= Text =

MATH2070: LAB 5: Multidimensional Newton's Method

Introduction	Exercise 1
Modifications to newton.m for vector functions	Exercise 2
A complex function revisited	Exercise 3
Nonlinear least squares	Exercise 4
Softening (damping)	Exercise 5
	Exercise 6
	Exercise 7
	Exercise 8
	Exercise 9

Introduction

Last time we discussed Newton's method for nonlinear equations in one real or complex variable. In this lab, we will extend the discussion to two or more dimensions. One of the examples will include a common application of Newton's method, viz., nonlinear least squares fitting.

This lab will take two sessions. If you print it, you might find the pdf version more convenient.

Modifications to newton.m for vector functions

You should recall, if $\bf x$ is a vector and ${\bf f}({\bf x})$ a differentiable vector function with Jacobian matrix $J$, then Newton's method can be written

$${\bf x}^{(k+1)}-{\bf x}^{(k)}=-J({\bf x}^{(k)})^{-1}{\bf f}({\bf x}^{(k)}).$$ (1)

(The superscript indicates iteration number. A superscript is used to distinguish iteration number from vector index.)

The Jacobian matrix, $J$, is the multidimensional equivalent of the derivative. It is given by

$$J_{mn}=\frac{\partial f_m}{\partial x_n}.$$

As an implementation note, the inverse of $J$ should not be computed. Instead, the system

$$J({\bf x}^{(k)})({\bf x}^{(k+1)}-{\bf x}^{(k)})=-{\bf f}({\bf x}^{(k)}).$$

should be solved. As you will see later in this course, this will save about a factor of three in computing time over computing the inverse. Matlab provides a special, division-like symbol for this solution operation: the backslash (\) operator. If you wish to solve the system

$$J{\bf\Delta x}=-{\bf f}$$

then the solution can be written as

$${\bf\Delta x}=-J\backslash{\bf f}.$$

Note that the divisor is written so that it appears ``underneath'' the backslash. Mathematically speaking, this expression is equivalent to

$${\bf\Delta x}=-J^{-1}{\bf f}$$

but the first form, using \ is about three times faster.

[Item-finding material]

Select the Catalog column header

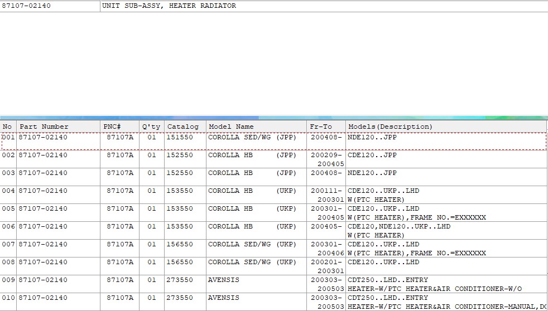coord(182,127)
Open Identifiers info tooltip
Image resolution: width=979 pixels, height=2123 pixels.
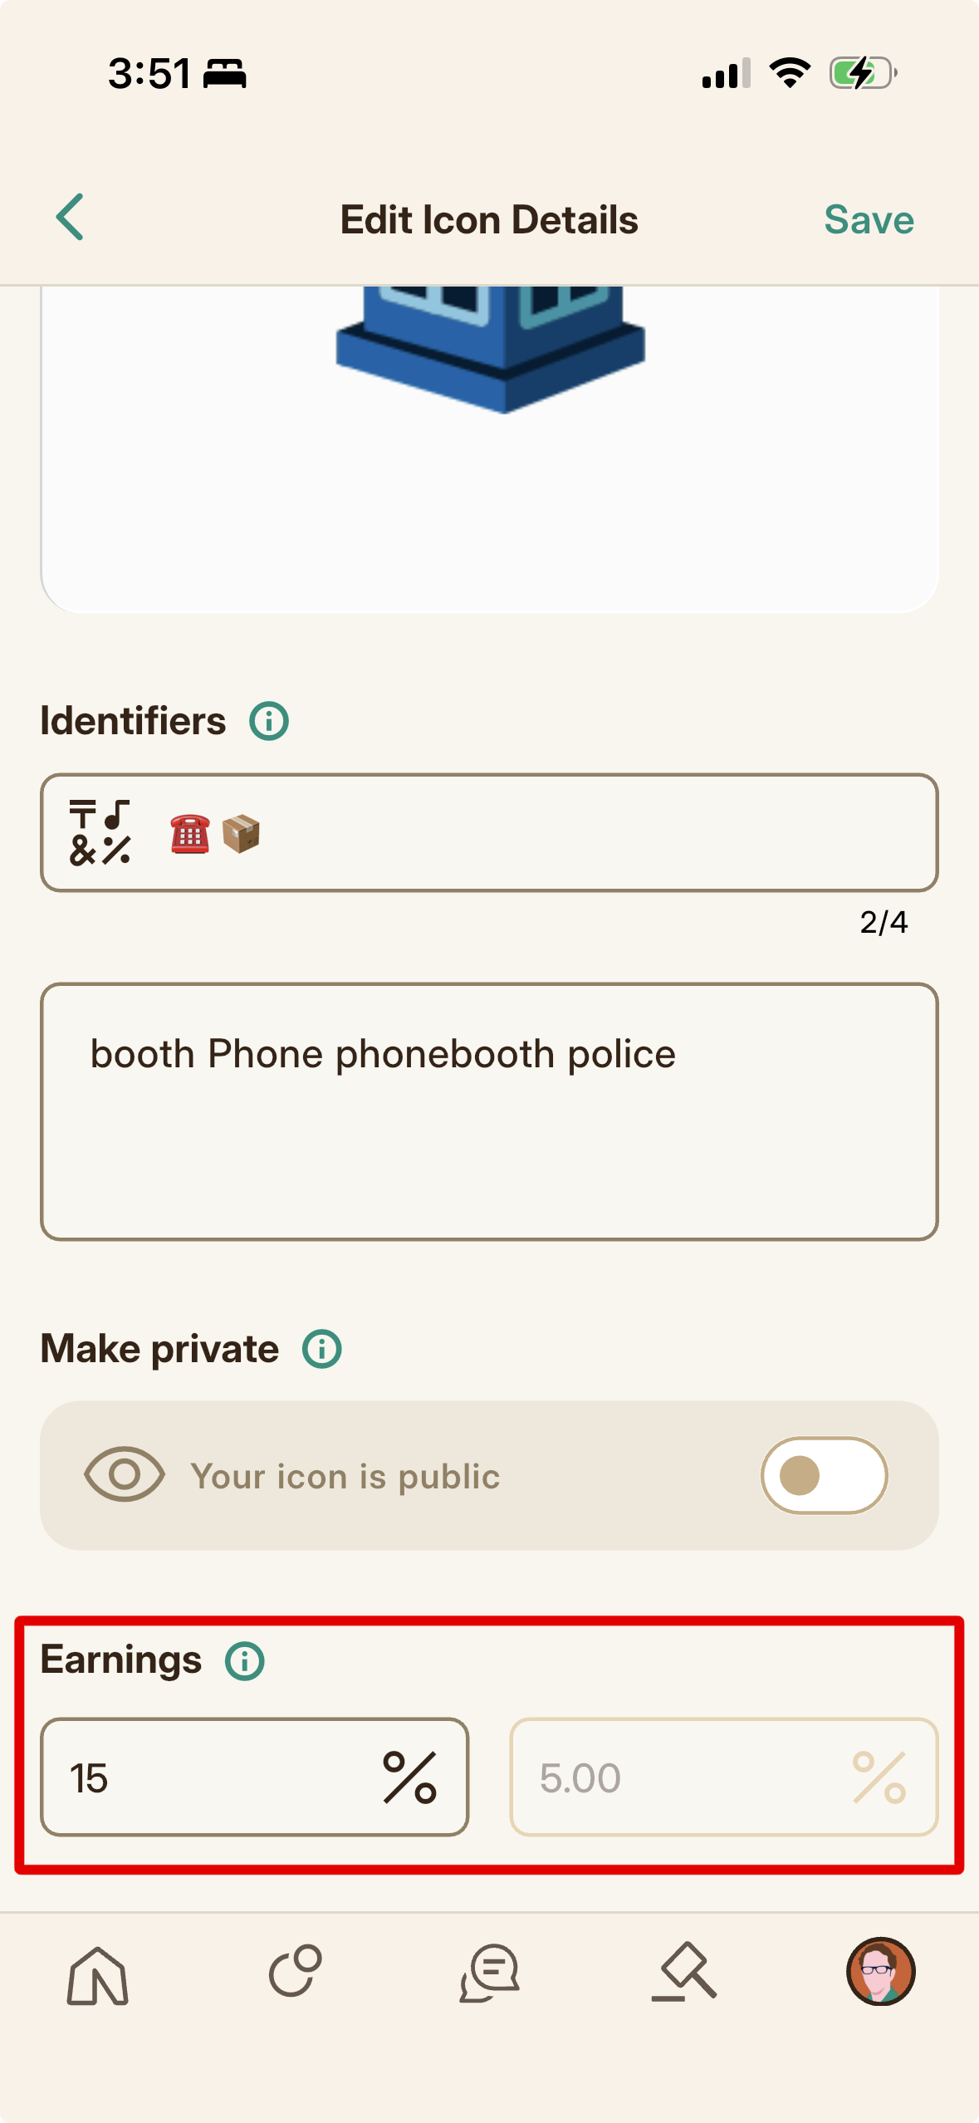pyautogui.click(x=269, y=721)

= What the exercise asks =
Please extend the lab text on multidimensional Newton's method above, starting right after its last sentence.

= The output =
Exercise 1:

1. Start from your version of newton.m from Lab 4, or download my version. Change its name to vnewton.m and change its signature to

   function [x,numIts]=vnewton(f,x)
   % comments
   

   and modify it so that it: (a) Uses the Matlab \ operator instead of scalar division for increment; (b) uses the norm rather than the absolute value of the increment to determine when to stop; (c) does not use the disp statement; and, (d) has appropriately modified comments. (Leaving the disp statements in will cause syntax errors when vector arguments are present, so be sure to eliminate them.)
2. Test your modifications by comparing the value of the root and the number of iterations required for the complex scalar (not vector) case from last time ( $f(z)=z^2+9$). This shows that vnewton will still work for scalars. Your results should agree with those from newton. Fill in the following table (same one as last lab, except the final case).

   Initial guess     numIts     error     numIts(newton)
   1+i               _______   _________  ______________
   1-i               _______   _________  ______________
   10+5*i            _______   _________  ______________
   10+1.e-25*i       _______   _________  ______________
   

A complex function revisited

It is possible to rewrite a complex function of a complex variable as a vector function of a vector variable. This is done by equating the real part of a complex number with the first component of a vector and the imaginary part of a complex number with the second component of a vector.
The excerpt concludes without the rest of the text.